Enter your email address below and subscribe to our newsletter

Marynarka Wojenna dostanie nowe niszczyciele Kormoran II 

Trzy kolejne niszczyciele Kormoran II dla Marynarki Wojennej RP zostaną zbudowane w Polsce; w stoczni Remontowej Shipbuilding – poinformował wicepremier, minister obrony narodowej Mariusz Błaszczak. Dodatkowe 20 mld zł rząd chce przeznaczyć na wzmocnienie polskiej armii, w tym budowę potencjału polskich sił na Bałtyku.

Wicepremier Błaszczak w niedzielę w Porcie Wojennym w Świnoujściu podpisał umowę dotyczącą wyposażenia Marynarki Wojennej w trzy kolejne niszczyciele min typu Kormoran II. Obecnie w służbie znajduje się jeden okręt tego typu, a dwa kolejne przechodzą testy.
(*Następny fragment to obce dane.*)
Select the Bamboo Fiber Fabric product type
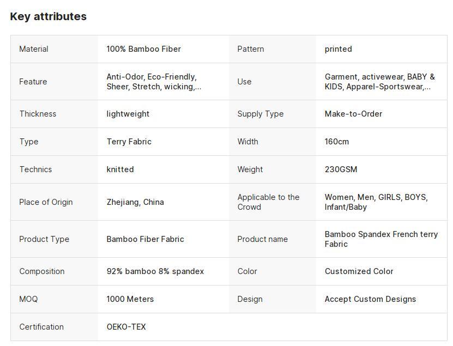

Miałem sposobność zatwierdzić umowę w sprawie wyposażenia polskiej Marynarki Wojennej w trzy kolejne niszczyciele min. To bardzo dobre okręty, jak słyszałem od marynarzy. Cieszę się z tego, że oprócz jednego okrętu, który już jest w służbie, kolejne już niebawem trafią do 8 Flotylli Obrony Wybrzeża.
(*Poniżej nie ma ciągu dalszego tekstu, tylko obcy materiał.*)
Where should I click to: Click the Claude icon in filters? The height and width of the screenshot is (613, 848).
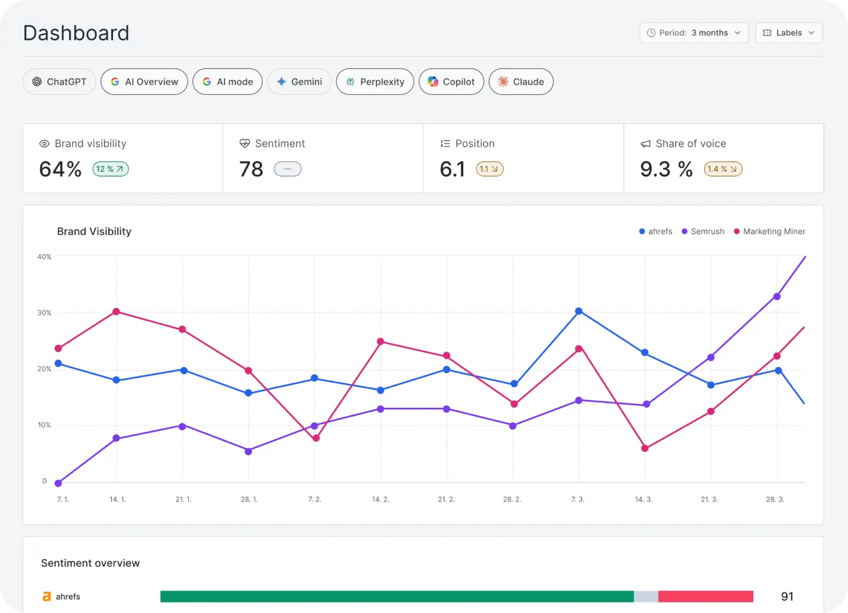504,81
wicepremier, minister obrony narodowej Mariusz Błaszczak

Według wicepremiera, za kilka tygodni okręt ORP „Albatros” (jeden z przechodzących obecnie testy) trafi do służby; natomiast jesienią do służby wejdzie kolejny – ORP „Mewa. Trzy kolejne okręty, wyprodukowane przez polską stocznię trafią do polskiej marynarki wojennej już jako okręty produkowane seryjnie.

To ważne, by polska marynarka dysponowała najnowocześniejszym sprzętem, który daje gwarancję tego, że świetnie wyszkoleni polscy marynarze skutecznie mogą strzec polskiego wybrzeża. Naszym zadaniem – zadaniem władz Rzeczpospolitej jest tworzenie warunków do tego, żeby polskie wojsko – w tym Marynarka Wojenna mogło się rozwijać. To zadanie podstawowe – bezpieczeństwo naszej ojczyzny.
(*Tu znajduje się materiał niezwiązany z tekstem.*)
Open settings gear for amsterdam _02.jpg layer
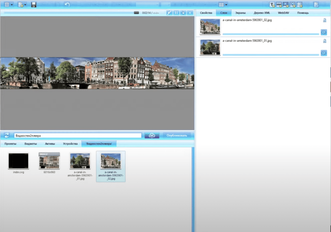 [324, 32]
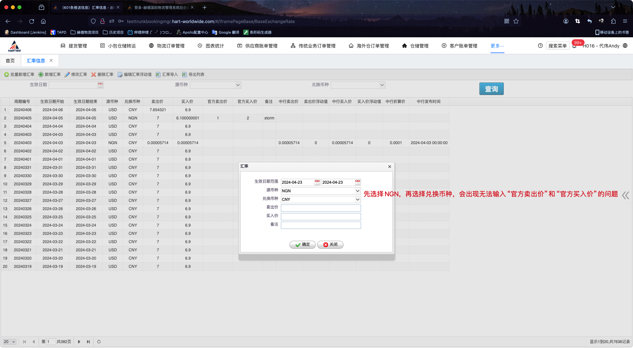Image resolution: width=633 pixels, height=348 pixels.
Task: Open the page size dropdown showing 20
Action: pyautogui.click(x=10, y=342)
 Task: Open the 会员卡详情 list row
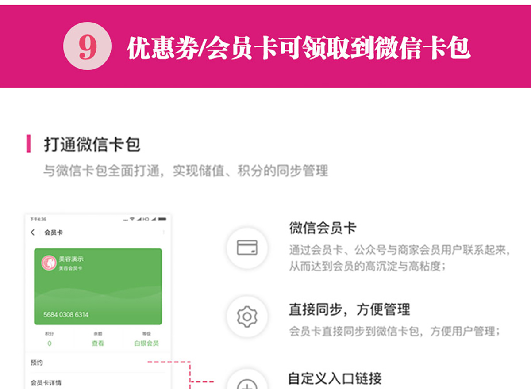[98, 382]
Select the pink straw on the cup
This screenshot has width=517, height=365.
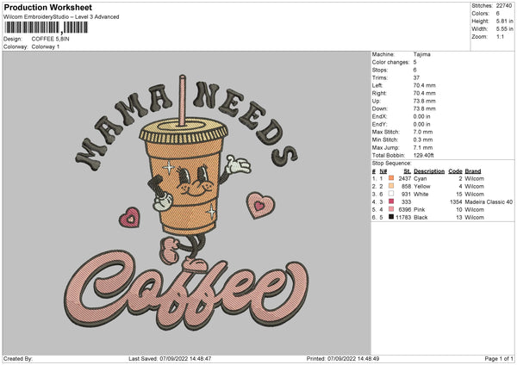182,99
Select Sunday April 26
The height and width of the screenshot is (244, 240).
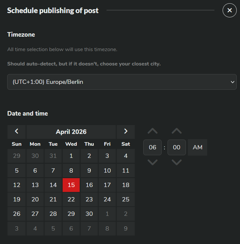point(17,214)
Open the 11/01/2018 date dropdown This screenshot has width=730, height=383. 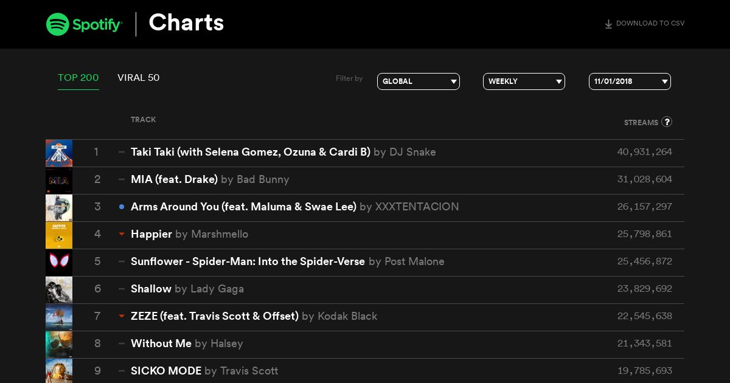pyautogui.click(x=630, y=81)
Mariusz Błaszczak, wicepremier, minister obrony narodowej

Stronami umowy są Skarb Państwa (Agencja Uzbrojenia) oraz Konsorcjum w składzie: Stocznia Remontowa Shipbuilding, PGZ Stocznia Wojenna oraz Ośrodek Badawczo-Rozwojowy Centrum Techniki Morskiej.

Wicepremier podziękował również marynarzom za ich służbę.

Ta służba polega przede wszystkim na strzeżeniu bezpieczeństwa polskiego wybrzeża, ale także to służba w ramach misji przeprowadzanych przez Sojusz Północnoatlantycki. Jesteście świetnie wyszkoleni, jesteście zawsze gotowi do tego, żeby budować i rozwijać swoje umiejętności ćwicząc z marynarzami państw Sojuszu.

Mariusz Błaszczak, wicepremier, minister obrony narodowej

W swoim wystąpieniu minister podkreślił też, że Wojsko Polskie powinno być nie tylko dobrze wyćwiczone, ale też liczne. Nawiązując do agresji Rosji wskazał, że „żeby Polska nie została zaatakowana musi dysponować silnym wojskiem, silnym liczebnie i wyposażonym w nowoczesna broń”. Poinformował, że dodatkowe 20 mld zł w tym roku zostanie przeznaczone na obronność i inwestycje związane z zakupami nowego uzbrojenia, w przyszłym roku – 49 mld zł.

Podczas uroczystego apelu, który odbył się w Świnoujściu z okazji Święta Marynarki Wojennej wicepremier M. Błaszczak wręczył także marynarzom 8. Flotylli Obrony Wybrzeża wyróżnienia i odznaczenia resortowe. Szef MON podziękował im za służbą pełnioną zarówno w kraju, jak również w ramach NATO.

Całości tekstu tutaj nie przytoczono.